▶ List of tasks
a - List every word or phrase that the passage on mothers judging one another puts in quotation marks as something the other mothers said to the writer.
b - Using the passage on mothers judging one another, answer these questions:
(i) What did the writer mistake for happiness?
(ii) What did the writer find instead of support?
(iii) What kind of world does the passage say we show our kids?
c - Set down, word for word, the part of the passage on mothers judging one another that opens with the words "And I struggled." and closes with "of the journey.".

━━ Passage to read ━━

And I struggled. I struggled because she hurt, and because I didn’t take in all the moments on that last good day. I let things get under my skin that didn’t matter. I mistook perfection for happiness. I was so focused looking ahead to what I thought would be and bring happiness, I missed the beauty of the journey.

And I shared that. To get it off my chest, and with hopes it would save another mama’s heart from breaking.

Rather than finding support I found an angry swarm of mamas.

Mamas who insisted I’d implied their child who’d never had use of their legs hadn’t ever experienced a good day. Mamas saying I’d “missed the mark.” Mamas calling me “pathetic,” and discounting my experience saying, I didn’t “get it.” Mamas who were downright mean.

And it struck me. We want our kids to stand by one another. We want them to pull for the underdog. But, what do we show them? We show them a “dog eat dog” world, where we judge the way fellow mothers parent. We question what and how they choose to feed their babies, we judge what they wear, we question their discipline techniques and sleep practices, and, as I learned, we judge the emotions they experience.

But WHY?

At what age does “kind” become less cool? When do we start looking away, rather than offering a hand?

━━━
━━ Recorded information ━━

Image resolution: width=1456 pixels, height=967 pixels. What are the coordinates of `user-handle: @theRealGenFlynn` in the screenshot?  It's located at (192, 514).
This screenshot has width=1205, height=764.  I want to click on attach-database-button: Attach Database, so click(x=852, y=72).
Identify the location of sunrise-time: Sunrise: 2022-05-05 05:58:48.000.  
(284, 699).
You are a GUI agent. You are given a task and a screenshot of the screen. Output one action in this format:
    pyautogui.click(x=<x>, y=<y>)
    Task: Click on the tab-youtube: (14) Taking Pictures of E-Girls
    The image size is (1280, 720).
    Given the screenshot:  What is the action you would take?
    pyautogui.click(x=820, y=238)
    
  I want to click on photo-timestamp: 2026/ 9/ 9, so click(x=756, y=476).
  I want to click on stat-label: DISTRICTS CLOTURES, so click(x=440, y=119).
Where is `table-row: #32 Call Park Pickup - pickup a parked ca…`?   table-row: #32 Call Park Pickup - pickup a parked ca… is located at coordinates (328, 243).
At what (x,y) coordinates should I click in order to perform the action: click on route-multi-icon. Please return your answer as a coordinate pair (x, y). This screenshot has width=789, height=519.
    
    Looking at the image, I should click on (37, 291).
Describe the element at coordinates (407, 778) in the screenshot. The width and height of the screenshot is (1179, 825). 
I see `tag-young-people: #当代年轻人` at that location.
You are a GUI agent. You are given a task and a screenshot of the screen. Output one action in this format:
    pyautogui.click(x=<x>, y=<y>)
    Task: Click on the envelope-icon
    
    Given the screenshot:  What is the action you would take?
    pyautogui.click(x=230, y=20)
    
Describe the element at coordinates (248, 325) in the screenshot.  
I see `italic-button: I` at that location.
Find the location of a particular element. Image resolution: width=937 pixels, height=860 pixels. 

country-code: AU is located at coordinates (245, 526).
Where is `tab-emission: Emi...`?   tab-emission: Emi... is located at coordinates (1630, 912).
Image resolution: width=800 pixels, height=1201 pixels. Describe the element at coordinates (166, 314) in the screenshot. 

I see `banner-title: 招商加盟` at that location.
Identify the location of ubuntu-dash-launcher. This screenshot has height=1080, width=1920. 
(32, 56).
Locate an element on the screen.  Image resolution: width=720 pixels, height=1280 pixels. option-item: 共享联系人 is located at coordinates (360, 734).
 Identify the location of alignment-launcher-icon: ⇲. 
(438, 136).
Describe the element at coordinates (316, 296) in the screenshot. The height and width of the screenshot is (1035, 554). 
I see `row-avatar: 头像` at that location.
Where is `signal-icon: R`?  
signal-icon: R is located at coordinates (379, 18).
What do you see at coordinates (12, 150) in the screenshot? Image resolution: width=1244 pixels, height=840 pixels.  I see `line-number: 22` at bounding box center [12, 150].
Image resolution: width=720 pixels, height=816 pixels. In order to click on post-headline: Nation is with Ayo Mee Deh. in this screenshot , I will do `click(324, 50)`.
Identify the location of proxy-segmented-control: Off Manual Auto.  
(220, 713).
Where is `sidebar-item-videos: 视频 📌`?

━━━

▶ Task responses
a -
- missed the mark
- pathetic
- get it

b -
(i) Perfection
(ii) An angry swarm of mamas
(iii) A "dog eat dog" world

c -
And I struggled. I struggled because she hurt, and because I didn’t take in all the moments on that last good day. I let things get under my skin that didn’t matter. I mistook perfection for happiness. I was so focused looking ahead to what I thought would be and bring happiness, I missed the beauty of the journey.